Last week the President of the World Bank Group launched at the Spring Meetings the report "Prosperity for All." One of the interesting areas the note reported on was the interrelationship between growth, movements in the income distribution and poverty reduction.
There are various ways of showing the impact of growth on people’s income and its interrelationship with a country’s income distribution. In comparing distributions over time, one of the more useful graphs is a Pen’s Parade (figure 1a), named after another Dutch economist as so many inequality or poverty measures are (other examples are the Theil index and Thorbecke for the Foster-Greer-Thorbecke Poverty Measure).
The Pen’s parade lines up every person from poorest to richest on the horizontal axis, while the vertical axis shows the level of expenditure (or income) per capita. The $1.25 a day line intersects with Pen’s parade for 1990 and 2010 at 43.1 and 20.6 percent respectively, providing the percentage of the population living below the extreme poverty line in the developing world in those years. One can see that growth in developing countries has accrued to a large extent to the middle quintiles, as the difference between the income earned in 1990 and 2010 is the largest at those percentiles.

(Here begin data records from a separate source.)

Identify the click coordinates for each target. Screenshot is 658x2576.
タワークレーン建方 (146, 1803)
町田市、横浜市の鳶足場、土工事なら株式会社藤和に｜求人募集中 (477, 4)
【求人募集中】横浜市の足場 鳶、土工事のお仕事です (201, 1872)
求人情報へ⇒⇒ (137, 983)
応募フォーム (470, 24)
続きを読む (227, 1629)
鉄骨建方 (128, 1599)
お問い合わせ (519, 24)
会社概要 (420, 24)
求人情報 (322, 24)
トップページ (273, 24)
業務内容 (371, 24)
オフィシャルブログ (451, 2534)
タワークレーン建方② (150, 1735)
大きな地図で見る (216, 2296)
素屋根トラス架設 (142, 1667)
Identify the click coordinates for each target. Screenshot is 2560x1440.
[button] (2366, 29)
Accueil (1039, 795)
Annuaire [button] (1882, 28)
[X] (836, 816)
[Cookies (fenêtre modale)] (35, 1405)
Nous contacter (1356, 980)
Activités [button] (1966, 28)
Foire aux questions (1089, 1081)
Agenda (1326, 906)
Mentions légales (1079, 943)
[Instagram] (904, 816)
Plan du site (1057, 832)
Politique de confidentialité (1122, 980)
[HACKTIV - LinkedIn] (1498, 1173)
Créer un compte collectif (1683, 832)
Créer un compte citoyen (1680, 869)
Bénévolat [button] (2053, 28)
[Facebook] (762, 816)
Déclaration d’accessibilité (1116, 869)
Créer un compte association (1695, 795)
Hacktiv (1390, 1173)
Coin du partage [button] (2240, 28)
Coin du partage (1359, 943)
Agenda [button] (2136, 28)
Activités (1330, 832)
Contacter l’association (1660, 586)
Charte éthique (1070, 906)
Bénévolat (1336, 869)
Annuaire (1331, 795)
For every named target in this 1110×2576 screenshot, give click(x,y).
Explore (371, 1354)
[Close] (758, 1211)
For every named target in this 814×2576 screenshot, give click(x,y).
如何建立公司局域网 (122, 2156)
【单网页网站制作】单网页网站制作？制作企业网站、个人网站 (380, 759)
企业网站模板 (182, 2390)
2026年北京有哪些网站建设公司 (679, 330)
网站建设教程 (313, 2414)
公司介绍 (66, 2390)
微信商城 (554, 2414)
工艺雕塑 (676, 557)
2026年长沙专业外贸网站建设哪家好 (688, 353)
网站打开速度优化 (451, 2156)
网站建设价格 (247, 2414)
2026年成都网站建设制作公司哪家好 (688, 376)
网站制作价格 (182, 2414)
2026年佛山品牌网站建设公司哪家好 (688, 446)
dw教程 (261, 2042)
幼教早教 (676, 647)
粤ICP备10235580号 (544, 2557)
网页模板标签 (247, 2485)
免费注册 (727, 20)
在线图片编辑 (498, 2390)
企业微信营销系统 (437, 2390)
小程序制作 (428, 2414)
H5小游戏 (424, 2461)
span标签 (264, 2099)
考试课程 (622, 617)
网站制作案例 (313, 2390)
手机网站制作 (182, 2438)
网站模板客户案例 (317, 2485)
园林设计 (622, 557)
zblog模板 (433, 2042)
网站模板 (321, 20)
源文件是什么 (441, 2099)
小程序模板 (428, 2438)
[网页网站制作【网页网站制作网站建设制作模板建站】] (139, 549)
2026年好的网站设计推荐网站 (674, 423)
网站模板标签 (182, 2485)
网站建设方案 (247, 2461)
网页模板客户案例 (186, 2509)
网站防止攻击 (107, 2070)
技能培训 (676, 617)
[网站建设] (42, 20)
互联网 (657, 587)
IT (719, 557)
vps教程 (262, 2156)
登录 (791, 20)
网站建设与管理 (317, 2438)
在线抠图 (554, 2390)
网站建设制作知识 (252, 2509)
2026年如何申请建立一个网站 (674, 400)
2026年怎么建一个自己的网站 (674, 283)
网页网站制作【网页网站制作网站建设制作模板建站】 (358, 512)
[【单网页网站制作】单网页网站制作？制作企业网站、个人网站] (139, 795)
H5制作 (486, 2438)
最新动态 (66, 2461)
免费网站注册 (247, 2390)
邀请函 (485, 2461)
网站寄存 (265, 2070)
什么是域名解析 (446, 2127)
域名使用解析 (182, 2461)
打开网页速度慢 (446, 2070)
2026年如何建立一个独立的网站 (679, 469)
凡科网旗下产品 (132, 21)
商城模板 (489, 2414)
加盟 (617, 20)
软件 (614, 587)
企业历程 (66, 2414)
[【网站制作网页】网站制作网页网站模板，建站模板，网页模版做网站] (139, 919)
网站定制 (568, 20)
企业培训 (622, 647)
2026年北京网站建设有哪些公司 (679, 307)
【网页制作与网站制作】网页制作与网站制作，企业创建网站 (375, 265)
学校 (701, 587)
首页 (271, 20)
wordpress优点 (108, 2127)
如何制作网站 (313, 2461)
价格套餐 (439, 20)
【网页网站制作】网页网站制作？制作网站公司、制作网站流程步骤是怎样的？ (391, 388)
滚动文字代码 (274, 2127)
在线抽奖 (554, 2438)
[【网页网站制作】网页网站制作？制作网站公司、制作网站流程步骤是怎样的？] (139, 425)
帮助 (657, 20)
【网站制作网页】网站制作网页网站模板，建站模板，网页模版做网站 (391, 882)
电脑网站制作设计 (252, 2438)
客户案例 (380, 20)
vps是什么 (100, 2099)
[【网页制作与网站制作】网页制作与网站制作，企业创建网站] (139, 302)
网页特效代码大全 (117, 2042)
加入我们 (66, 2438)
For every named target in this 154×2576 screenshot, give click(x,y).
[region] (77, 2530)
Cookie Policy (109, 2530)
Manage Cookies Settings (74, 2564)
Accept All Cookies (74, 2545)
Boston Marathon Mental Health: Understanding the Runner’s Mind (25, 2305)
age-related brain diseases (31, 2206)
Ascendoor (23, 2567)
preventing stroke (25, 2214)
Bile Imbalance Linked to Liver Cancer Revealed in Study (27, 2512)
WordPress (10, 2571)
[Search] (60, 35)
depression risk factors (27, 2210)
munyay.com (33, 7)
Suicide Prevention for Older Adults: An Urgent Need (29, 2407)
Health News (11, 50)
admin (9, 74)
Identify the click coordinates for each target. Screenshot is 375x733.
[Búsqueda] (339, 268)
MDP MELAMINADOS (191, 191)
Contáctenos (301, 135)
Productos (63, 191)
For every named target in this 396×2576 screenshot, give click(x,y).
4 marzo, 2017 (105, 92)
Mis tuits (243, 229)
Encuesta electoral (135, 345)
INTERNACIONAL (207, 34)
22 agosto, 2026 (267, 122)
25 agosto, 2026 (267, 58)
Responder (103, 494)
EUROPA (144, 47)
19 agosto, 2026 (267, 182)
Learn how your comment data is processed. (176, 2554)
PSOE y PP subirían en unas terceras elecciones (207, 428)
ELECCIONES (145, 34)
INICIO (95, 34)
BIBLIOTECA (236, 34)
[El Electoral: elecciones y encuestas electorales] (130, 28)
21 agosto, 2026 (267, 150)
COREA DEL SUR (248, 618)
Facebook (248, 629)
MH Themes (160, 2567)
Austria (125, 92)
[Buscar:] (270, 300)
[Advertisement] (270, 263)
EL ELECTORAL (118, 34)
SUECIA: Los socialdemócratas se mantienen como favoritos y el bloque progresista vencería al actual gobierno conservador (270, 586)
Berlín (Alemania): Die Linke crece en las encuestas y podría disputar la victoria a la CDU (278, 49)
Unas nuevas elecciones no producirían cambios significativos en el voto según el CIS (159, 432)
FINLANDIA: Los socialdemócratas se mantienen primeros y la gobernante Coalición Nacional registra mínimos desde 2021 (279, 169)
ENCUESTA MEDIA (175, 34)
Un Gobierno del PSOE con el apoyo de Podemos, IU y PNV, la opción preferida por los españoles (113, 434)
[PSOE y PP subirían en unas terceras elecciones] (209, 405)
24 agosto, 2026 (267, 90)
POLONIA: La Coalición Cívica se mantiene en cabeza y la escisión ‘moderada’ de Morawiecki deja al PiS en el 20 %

Another way of depicting an income distribution is to show income on the horizontal axis, count how many people earn that particular level of income, then stack them on top of one another such that the number on the vertical axis represents them (figure 1.b). One can see that in 1990 the largest number of people making the same income (the peak of the distribution graph), made less than $1.25 a day, while in 2010 the peak had come close to $1.65 a day. Note that the full population of the developing world in 1990 and 2010 is captured below each income distributional line respectively.
As such, one can get an informed idea about the implication of shifts in the income distribution often caused by growth. In turn a picture also emerges of the effect of those shifts on the extreme poor.
Figure 1a: Pen’s parade
Figure 1b: Income distribution for developing countries
Another interesting observation from figure 1b is that far fewer people lived on or close to US$1.25 a day in 2010 than in 1990. Hence, shifting the income distribution to the right using the same growth rates as experienced in the recent past will lift fewer people out of poverty than was the case in 1990. This happens not just because there are fewer extremely poor, as we can see from figure 1a, but also because the 2010 income distribution lies well below the 1990 income distribution. Consequently, it will likely become harder and harder to lift people out of poverty through growth alone. While growth remains vital, we need to complement efforts to enhance growth with policies that allocate more resources to the extreme poor. This can be accomplished to some extent by focusing on inclusiveness, particularly with respect to job creation, and/or through government programs, such as public works, and cash transfer programs.